The potential risks of re-infusing blood drained during surgery have been investigated. Decreased platelet counts, pH levels and clotting factors, and an increase in fibrin degradation products have all been reported [8, 21]. The American Association of Blood Banks [6] propose that a cytokine cascade may be activated in drained blood that could pose additional problems (e.g. febrile reactions) if allowed to rise to the higher levels observed more than 6 h after bleeding [24]. This is supported by Faris et al. [11] who demonstrated that reinfusion of blood should begin within 6 h of collection to minimise the potential for febrile reactions; this has now become standard procedure and was adhered to by all the papers in this analysis.

There was no significant difference between the groups for further secondary outcomes: incidence of post-operative wound infection (pooled odds ratio = 1.71 (95% CI = 0.35–8.35), P = n.s.) and incidence of post-operative DVT (pooled odds ratio = 0.72 (95% CI = −0.15–3.47), P = n.s.).
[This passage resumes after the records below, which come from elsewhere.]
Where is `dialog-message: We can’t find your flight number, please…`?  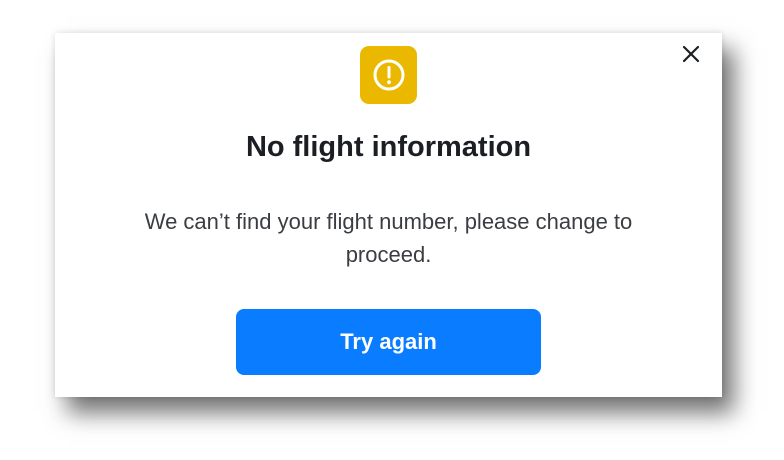
dialog-message: We can’t find your flight number, please… is located at coordinates (388, 238).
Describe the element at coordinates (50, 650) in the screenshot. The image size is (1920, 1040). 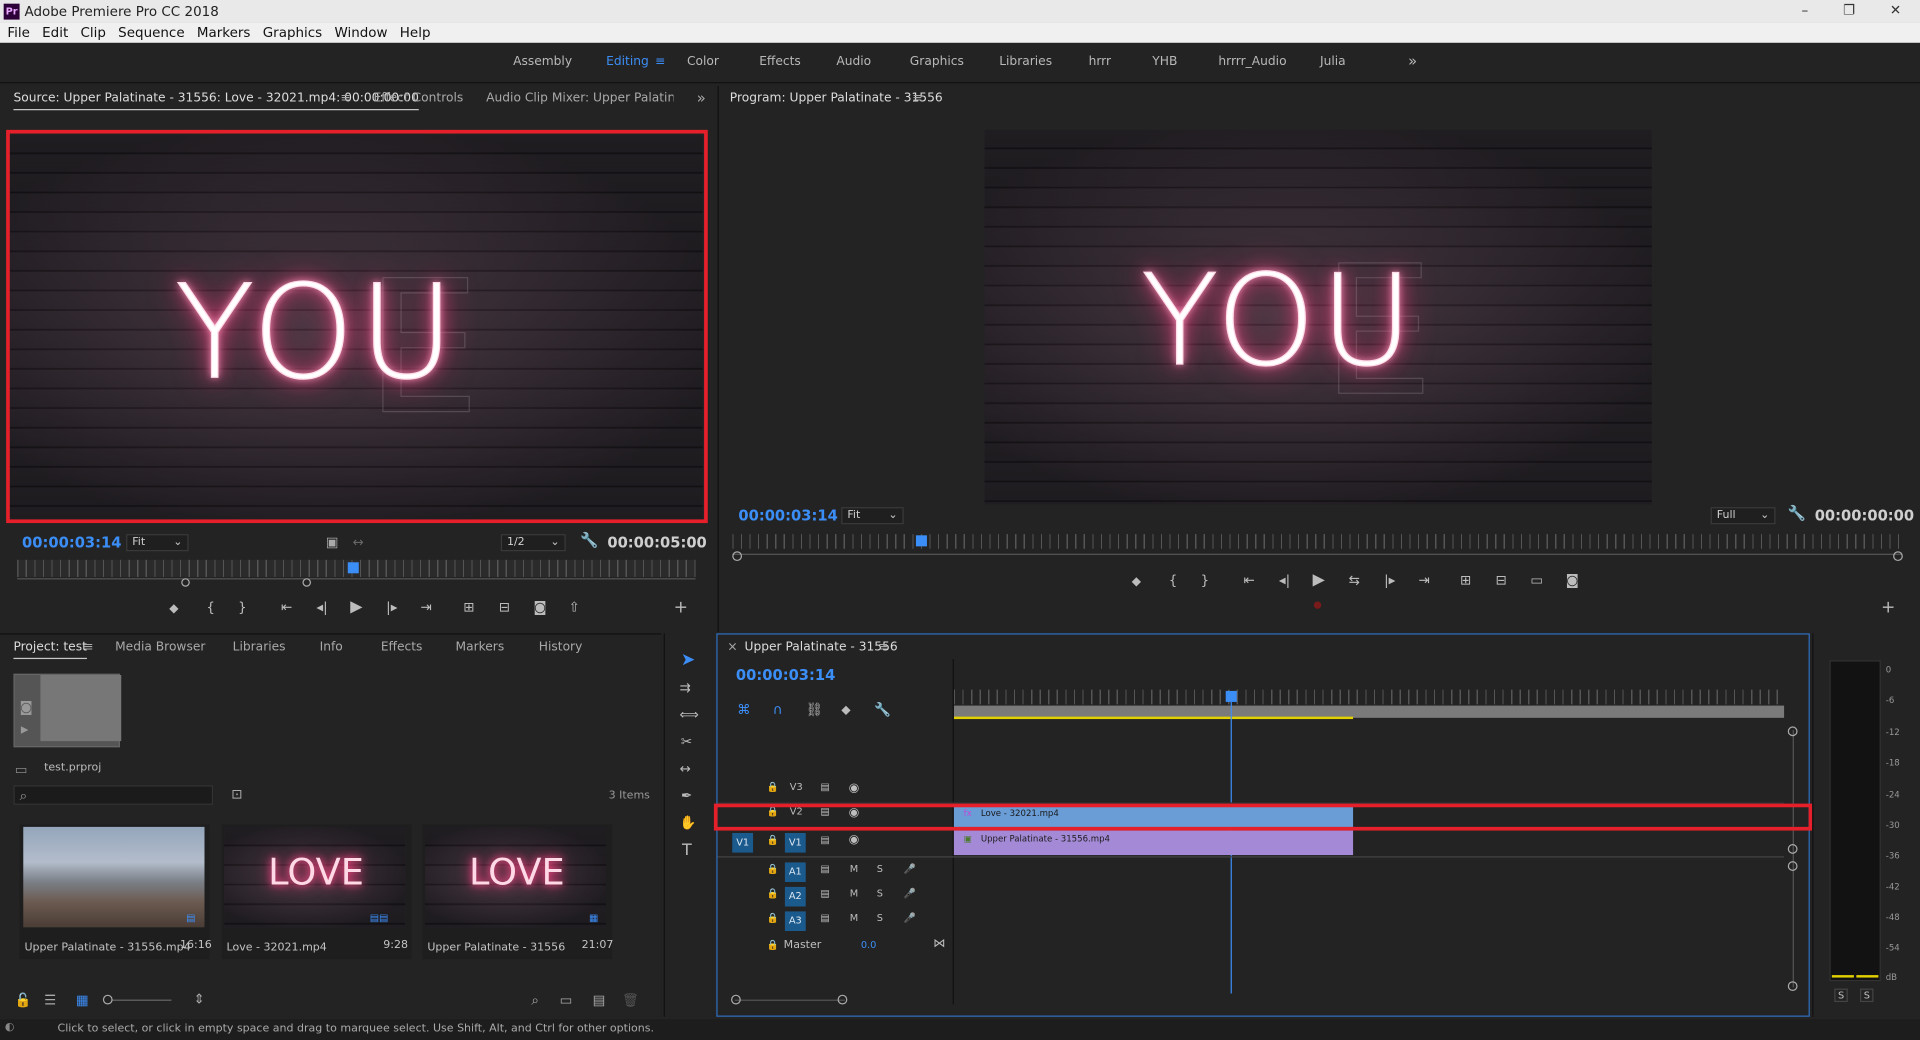
I see `tab-project: Project: test` at that location.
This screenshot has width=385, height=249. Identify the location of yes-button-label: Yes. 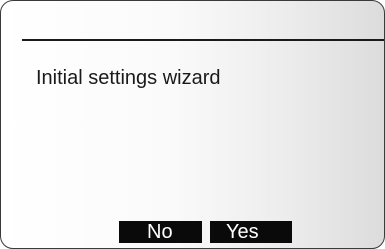
(242, 232).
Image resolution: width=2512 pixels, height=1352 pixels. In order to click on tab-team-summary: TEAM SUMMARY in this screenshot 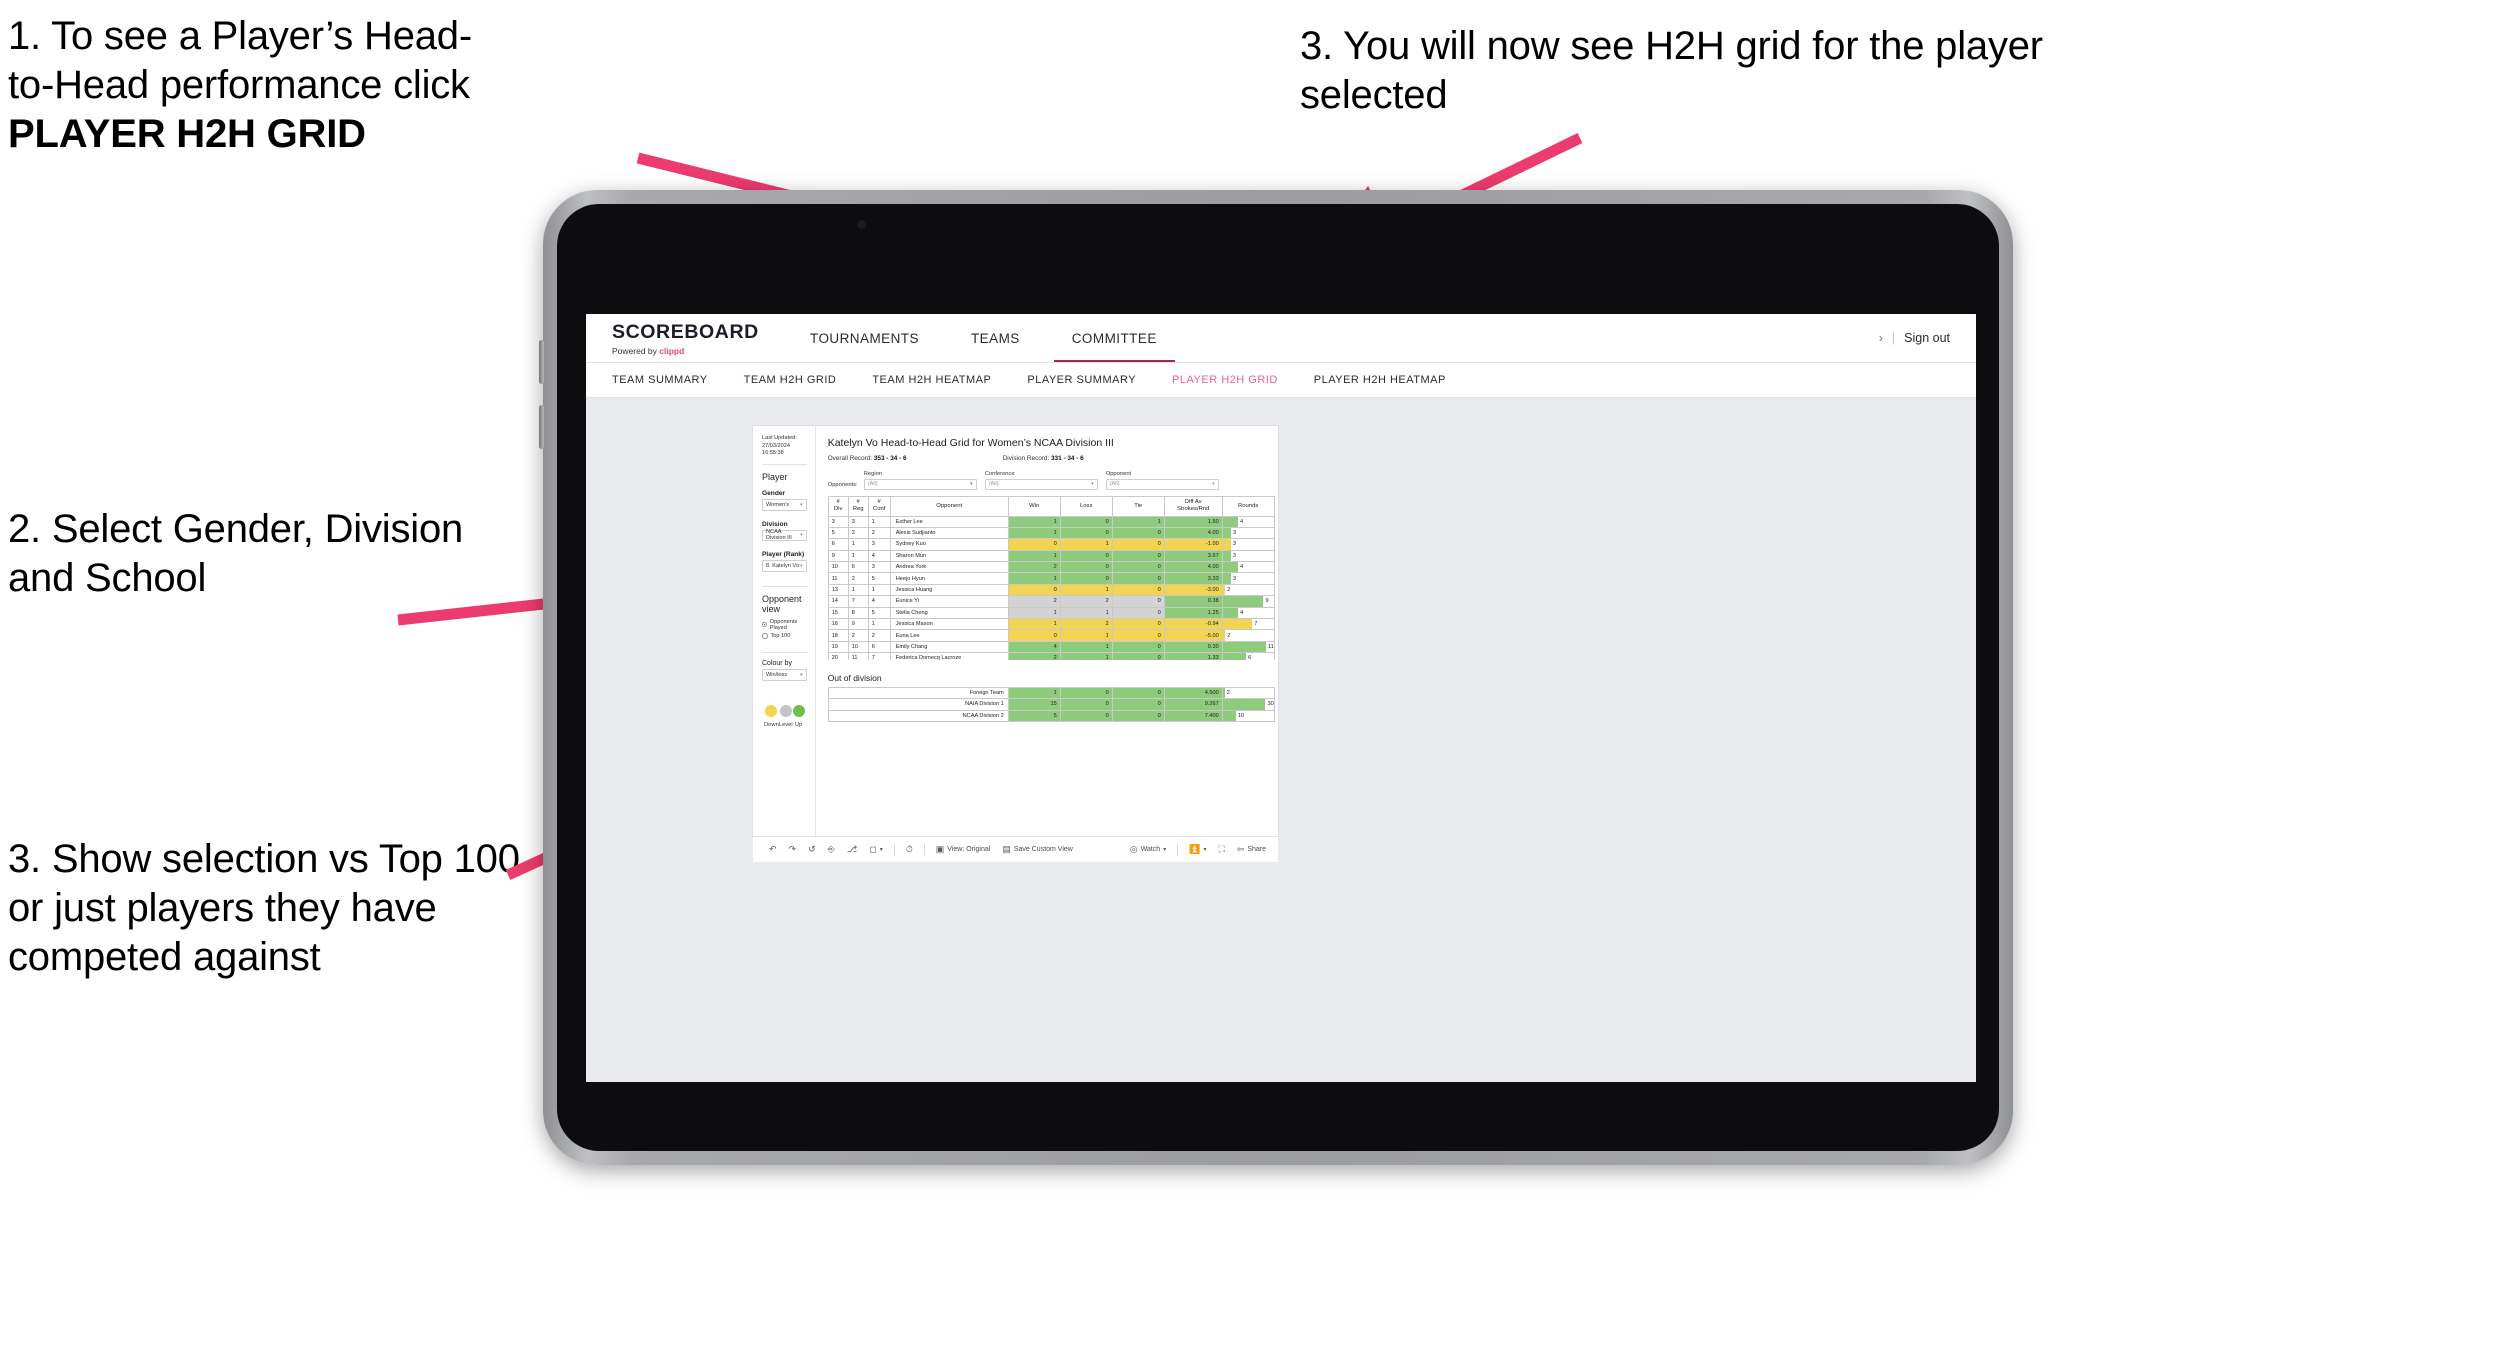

Confounding variables within the trials studied impact upon the reliability and validity of findings. For example, the timing of randomisation is important; this should be done at the end of an operation, when the drain is about to be inserted (observed in only three studies [2, 7, 14]). Deliberate hypotensive anaesthesia is thought to reduce blood loss in arthroplasty [20]. Unfortunately only one study reported the use of a consistent anaesthesia [2], whilst five papers made no mention of their anaesthetic method. Two studies failed to record whether all prostheses were cemented [17, 28]. Early tourniquet release for haemostasis has been found to increase blood loss [22]; three studies included in our meta-analysis deflated the tourniquet prior to closure, whilst three were deflated after applying the dressing (two papers failed to document timing of deflation). Similarly the timing of drain opening has been proposed to affect blood loss [25], but this is only documented in two of the studies included [2, 5]. Different transfusion criteria were employed in each study; Zacharopoulos et al. [28] intra-operatively transfused one unit of blood to all patients in their control group (i.e. with a standard drain).

This meta-analysis is limited by the heterogeneity in study design and outcome measurement reported in the included randomised controlled trials as reflected by the wide confidence intervals for several of the results gained. Furthermore, these trials are underpowered to show conclusive statistically significant differences between the groups. However, despite these limitations, this meta-analysis does provide the highest level of evidence to date and does suggest a clinical benefit to the use of autologous transfusion drains in total knee replacement surgery.

Conclusion

This meta-analysis of randomised control trials has demonstrated the likely clinical benefits of autologous blood transfusion drains in total knee arthroplasty that is reduced post-operative transfusion requirement, and shorter length of hospital stay. However, due to methodological limitations in a number of the studies, further, standardised large-scale randomized controlled trials are recommended.